El Índice de Precios de Consumo (IPC) de Estados Unidos (EEUU) se mantuvo en el 3,4% en agosto después de bajadas consecutivas en los dos meses anteriores, a tono con los pronósticos de analistas, influenciada por un rebote en los precios del combustible debido a la guerra en Irán.
La inflación subyacente, que excluye los volátiles componentes de energía y los alimentos, bajó al 2,4%, situándose una décima por debajo de donde se situó en julio, informó este viernes el Buró de Estadísticas Laborales (BLS).
La cifra interanual de inflación está por encima del umbral del 2% establecido como objetivo por la Reserva Federal (Fed) y promete ser determinante en la reunión de la próxima semana, cuando un banco central dividido decidirá si mantener o subir los tipos de interés.
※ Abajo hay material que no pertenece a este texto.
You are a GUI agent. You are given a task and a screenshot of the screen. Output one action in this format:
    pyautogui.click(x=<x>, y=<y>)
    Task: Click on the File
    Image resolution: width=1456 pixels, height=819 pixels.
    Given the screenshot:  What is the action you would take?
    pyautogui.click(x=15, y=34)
El pico más reciente en el IPC se registró en mayo pasado, cuando saltó al 4,2%, el nivel más alto desde abril de 2023. En términos mensuales, la inflación aumentó un 0,4% después de haber registrado una subida en julio del 0,1%.
El dato subyacente intermensual subió una décima, tras crecer un 0,2% en el mes anterior. El índice de la gasolina subió un 3,9% en agosto, lo que representó más de un tercio del aumento mensual del índice general, en coincidencia con una escalada en la guerra entre EEUU e Irán, que ha interrumpido el tráfico por el estrecho de Ormuz, por donde pasaba en torno al 20% del crudo mundial. El componente de energía aumentó un 2,1% durante el octavo mes del año, después de una caída anterior del 1,5%.